Brome

Wer noch immer meint, gesellschaftliche Stellung werde in Hubraum und PS gemessen und die Kühlerhaube spiegele den Status wider, dem bietet sich jetzt eine einmalige Gelegenheit: Die Staatskarosse Erich Honeckers steht zum Verkauf. Der Autohändler Bernhard Gades aus dem niedersächsischen Örtchen Brome, unweit der VW-Stadt Wolfsburg und nur einen Steinwurf von der früheren innerdeutschen Grenze entfernt, hat das staatliche Automobil gemeinsam mit sechs weiteren Statuskarossen des untergegangenen Arbeiter-und-Bauern-Staates ins Sortiment seines Gebrauchtwagenhandels aufgenommen.

Selbstverständlich handelt es sich bei keinem der Politbüro-Modelle um ein DDR-Fabrikat – hätte Honecker etwa bei den Mächtigen dieser Welt im Trabi vorfahren sollen? Da mußte – wenn schon kein Mercedes – wenigstens ein nicht minder robuster Volvo her, genaugenommen ein Volvo GLE. Und das nicht etwa in der Standardausführung. Die vornehme dunkelblaue Limousine mußte für den greisen SED-Chef etwas länger sein – genaugenommen achtzig Zentimeter. Eine belgische Spezialfirma hatte 1987 den Zuschlag erhalten, die Sonderwünsche auszuführen. Überflüssig zu erwähnen, daß das edle Gefährt dabei mit allen nur erdenklichen Extras ausgestattet wurde – von der Bar bis zum Bordtelephon. Gemessen daran mutet der geschätzte Anschaffungspreis – 250 000 Mark, natürlich West – eher bescheiden an.

Was den Volvo letztlich zur Staatskarosse macht, ist ohnehin nicht mit Geld zu bezahlen: Standartenhalter rechts und links mit dazugehörigen Fähnchen, in die das Staatswappen der DDR von Hand eingestickt ist. Ohne größere Umstände dürften sich Hammer und Zirkel auch aus dem Emblem herauslösen lassen – übrig bliebe das Bekenntnis zur deutschen Nation in Schwarz-Rot-Gold.

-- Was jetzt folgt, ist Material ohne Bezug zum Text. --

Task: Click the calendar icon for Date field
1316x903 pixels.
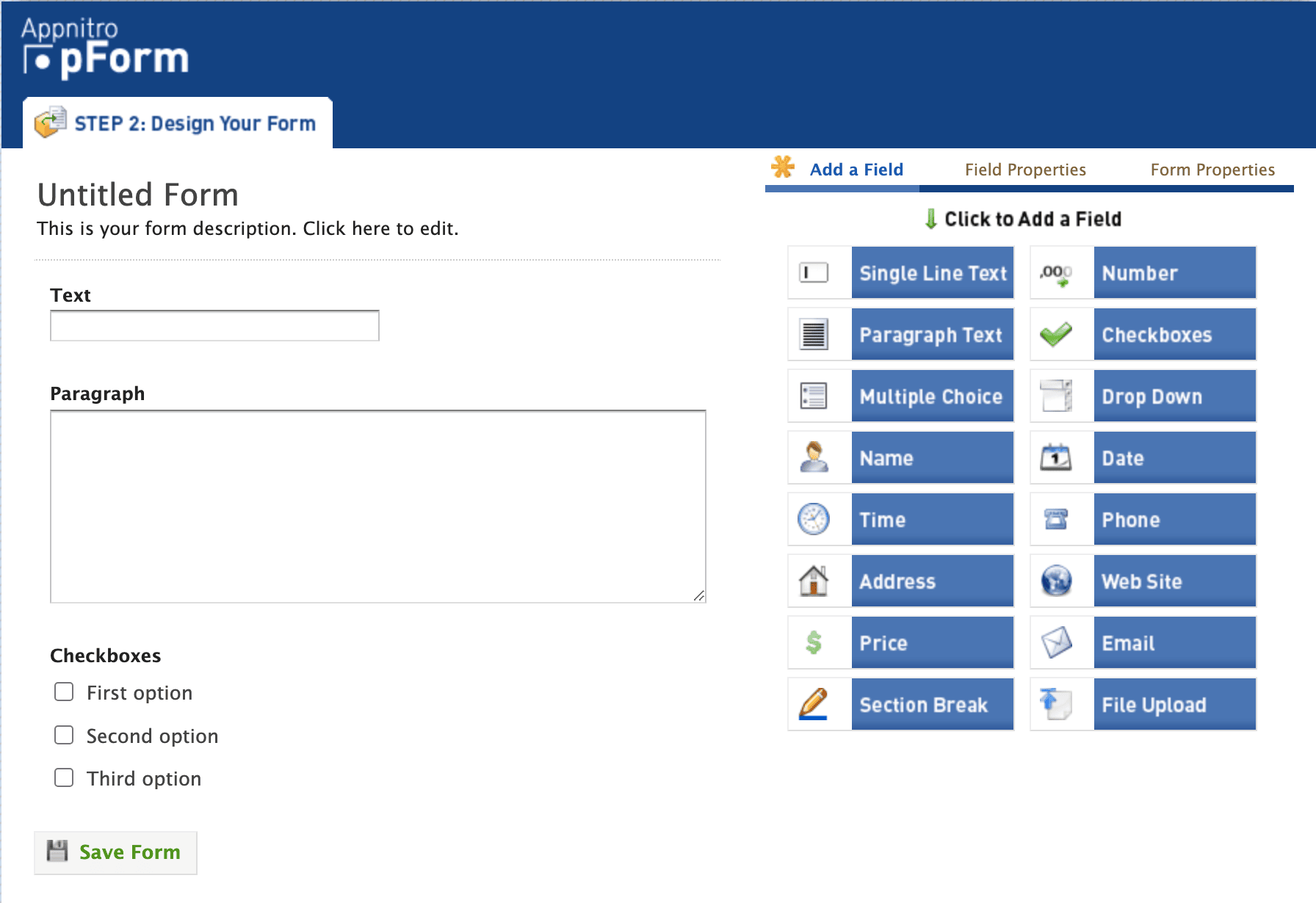Action: (1056, 457)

Die herrenlosen Dienstfahrzeuge von Mielke, Mittag und Co. bleiben verständlicherweise geringfügig hinter dem Standard des Chef-Volvos zurück. Die Distanz zwischen dem obersten Staats- und Parteilenker und seinen Gehilfen drückt sich exakt in sechzig Zentimetern aus. Um dieses Maß nämlich mußten die Limousinen der zweiten Garnitur kürzer sein. „Tipptopp“, versichert der Autohändler, der die Schlitten von der Treuhand erworben hat, „tipptopp sind sie erhalten, so gut wie neu.“ Daß der 170-PS-Schlitten Honeckers 40 000 Kilometer unterwegs war, mindert seinen Wert nicht.

Und wenn er seinen einstigen Besitzer auch nicht vor dem Sturz ins Bodenlose bewahrt hat, dem Autohändler aus Brome beschert der Volvo ein grandioses Coming-out. Gades hat in den vergangenen Jahren viel Geld damit verdient, Gebrauchtwagen von West nach Ost zu verkaufen, sein Autohandel an der ehemaligen Zonengrenze entpuppte sich als Goldgrube. Seine derzeitigen Gebrauchtwagen sollen nun den umgekehrten Weg gehen: von Ost nach West. Das Interesse sei groß, die Anfragen kämen aus aller Welt, erzählt er. Auch in englischen und amerikanischen Zeitungen habe er seine Treuhand-Erwerbungen inseriert. Wer letztlich den Zuschlag erhält, dürfte vor allem eine Frage des Preises sein. Welche Summe ihm da vorschwebt, verrät der Autohändler verständlicherweise ebensowenig wie den Einkaufspreis. Doch draufzahlen wird er am Ende gewiß nicht.

Schließlich haben sich für die luxuriösen Gefährte gefallener Tyrannen immer noch potente Liebhaber gefunden. Den gepanzerten Mercedes Adolf Hitlers beispielsweise übernahm ein reicher US-Bürger, die Yacht von Hermann Göring ging in den Besitz des Tagebuch-Fälschers Gerd Heidemann über. Und die Jagd von Hermann Göring vereinnahmte Erich Mielke, der sich bekanntlich wieder aus dem Revier zurückziehen mußte. Heute gehen dort Wirtschaftsbosse aus dem Westen auf die Pirsch.